Set during the late '20s and early '30s, the story purports to be a real documentary about Leonard Zelig, a man who wants so badly to be liked that he tries to fit in everywhere. Insecure and anxious, he can't help assuming the personality, even the appearance, of people he meets. For example, contact with a black musician makes him change into a black musician; conversation with a psychiatrist transforms him into a learned doctor, and so forth. As a consequence of this miraculous talent, Zelig the Human Chameleon quickly becomes an international celebrity feted with ticker-tape parades
and merchandised with board games and dolls, songs and dance crazes. At the same time, fame takes its toll and "the price he paid was being an unhappy, empty human being," Woody explained. In the end, Leonard walks off into the sunset after falling in love with his psychiatrist (played by Mia). Cured, he loses his neuroses and becomes an ordinary man.
Technically, the film was brilliant. To integrate a modern-day character into historical footage, Woody, his cinematographer Gordon Willis, and editor Sandy Morse used more than thirty hours of stock footage from old newsreels, photographs, and radio broadcasts, as well as seventy-five hours of newly shot black-and-white footage that simulated historical scenes. To capture the sounds of the past, they recorded them using microphones made in 1928, when sound technology was in its infancy. By use of mattes (optical devices), new material could be superimposed on old footage, resulting in a startling scene showing Leonard at an actual rally for Hitler. In order to embed Woody's image into a thirties newsreel, new footage had to be painstakingly aged to match the graininess of the old. The result was a seamless match that demonstrated Woody's consummate skill as a technician.
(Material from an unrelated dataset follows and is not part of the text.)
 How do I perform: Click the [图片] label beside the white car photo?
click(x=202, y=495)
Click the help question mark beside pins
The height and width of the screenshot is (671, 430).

In the spring of 1981, before principal photography was scheduled to begin on his human chameleon picture, Woody grew panicky. He was pathologically fearful of free time and here he was, becalmed, with nothing to do. To sustain himself, he decided to toss off "a bon-bon, a little dessert," basically a home movie to show off the delicate beauty of his photogenic new girlfriend. It would be a homespun, summertime idyll with people chasing butterflies and playing badminton and show the country "the way I want it to be, with golden vistas, and flowers, animals, moon, stars, all in 1906," he told Roger Ebert. In six days he completed the script for Summer Nights, a romantic comedy set at the turn of the century that brings together three couples for a weekend. Woody plays Andrew, a stockbroker who dabbles as an inventor (his latest: a flying bicycle), and Mary Steenburgen is his sexually inhibited wife. They are joined by Andrew's best friend, Maxwell, a lecherous doctor accompanied by an oversexed nurse (Tony Roberts and Julie Hagerty), and a pompous elderly philosopher and his sexy young fiancee (Jose Ferrer and Mia). No sooner have these free-thinking couples assembled than they begin regrouping in a game of sexual musical chairs. By mid-June Woody was preparing to shoot in pastoral Pocantico Hills, New York, on the grounds of the Rockefeller estate in Tarrytown.